Sunday, September 15, 2013

Despair: A Common Human Feeling

Why is it that rain can be so depressing? On the one hand, there is a certain romance about it. But, on the other, when you are alone it magnifies your despair.

It has rained non stop today.

I have begun to make new friends in Sesto and for that I am very thankful. But, I am still home sick. While I love to travel and see the world, I love to do it with family and friends. Being alone is scary, awkward, embarrassing, and uncomfortable. I am so used to always having something going on around me. Whether it's people being in my house, cooking dinner for family and friends, playing with my puppy, or making plans...I am always on the go. Here, the pace is SLOOOOW. And on Sundays (today)...even slower.

And so, today started off fairly well. I went for a misty run, showered, and went into town to supposedly meet up with some new friends. While I was waiting, I got a lot of good pictures and videos around town. There has been a festival all weekend so the town has been a little bit busier!



But, for some reason, my stomach has been bothering me the past few days and the fact that I am here for 3 months has really been sinking in. I realize that is not really that long but coming from a place where I was so connected with friends and family...it's down right hard!

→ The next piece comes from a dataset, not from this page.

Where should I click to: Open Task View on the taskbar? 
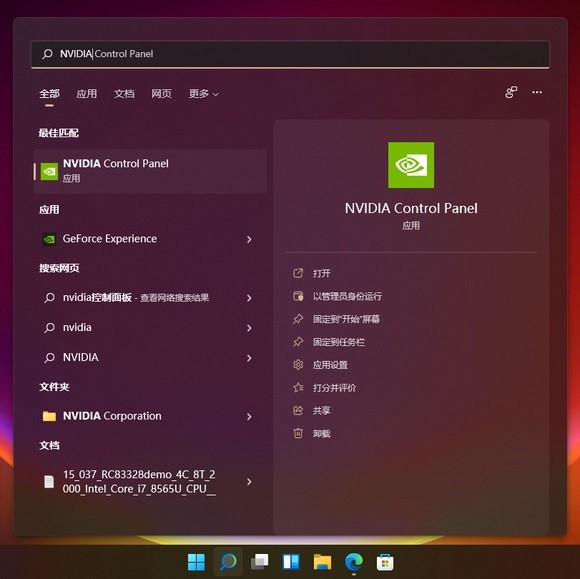coord(260,562)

I am trying hard but I know I am not doing my best...yet! It takes time to adjust, to feel comfortable, and to get to know people.

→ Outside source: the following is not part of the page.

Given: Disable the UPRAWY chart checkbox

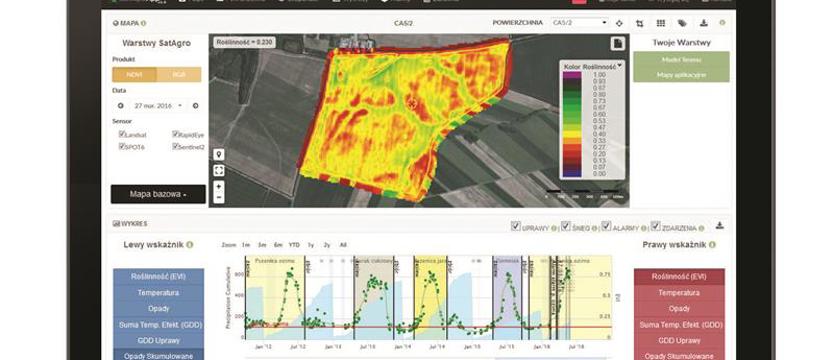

When I finally got home, I jumped into my pj's and turned on Gilmore Girls (nothing like Stars Hollow to make you home sick)! I sauteed some spinach in garlic and onions, poured pomi on top and added some chicken...that was dinner!

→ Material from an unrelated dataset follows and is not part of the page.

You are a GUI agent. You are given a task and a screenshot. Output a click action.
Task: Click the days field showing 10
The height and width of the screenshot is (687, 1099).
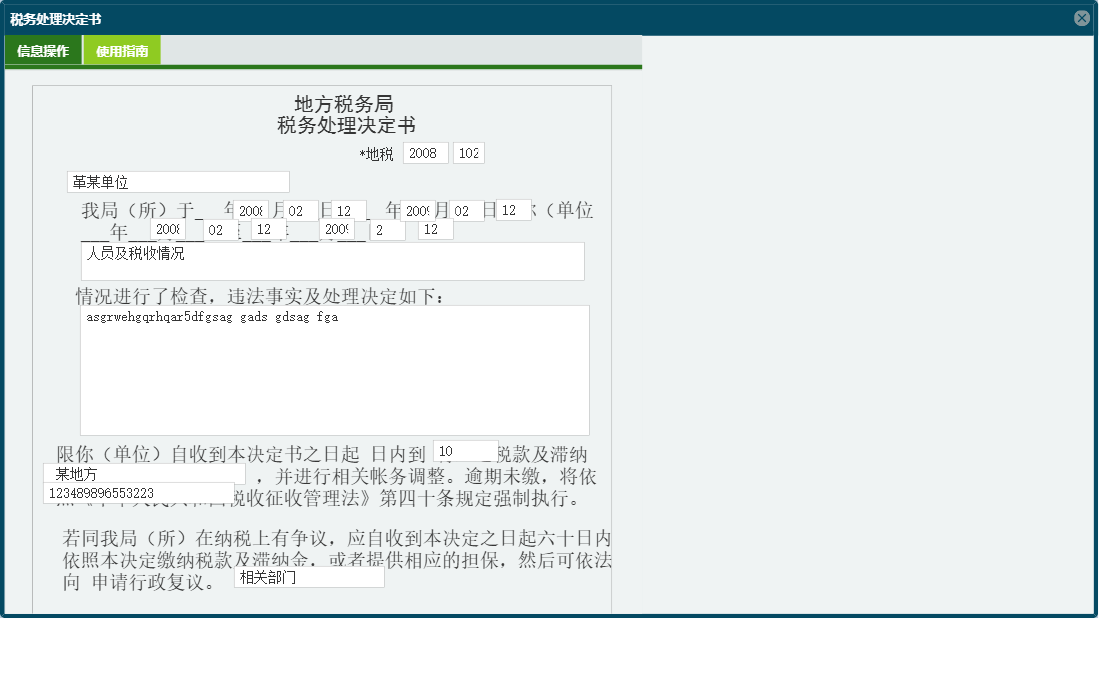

But, being in this one room by myself and listening to the rain...I began to feel discouraged. As if I can not do what I set out to do. I can not meet people, I can not create videos/photos, and I can not tell people about my faith.

Then, I opened my devotional. And here is a bit of what today's said:

"Though we may dread many of the problems or people we face, we aren't meant to. Though we lose hope in many of the trials of our lives, we aren't intended to. Though we forget that God sees the end of a situation even when no end is in sight, we aren't supposed to. Despair is supposed to be foreign to a relationship with Him...Despair cannot thrive or even survive when we are in close fellowship with Him and are seeing Him well. God, who is not discourages about anything, won't allow it...God's purposes are good enough to fill us with joy and leave no room for despair"

And so, this just confirms that I must grow in my relationship with Him.
"Lord, I lose hope far too easily, which means I lose sight of You far too easily. If I saw You clearly, I would be encouraged. Please come close and fill me with truth. Give me the joy of Your Presence and the hope of all Your promises"

Please continue to pray. The Italians need it and so do I.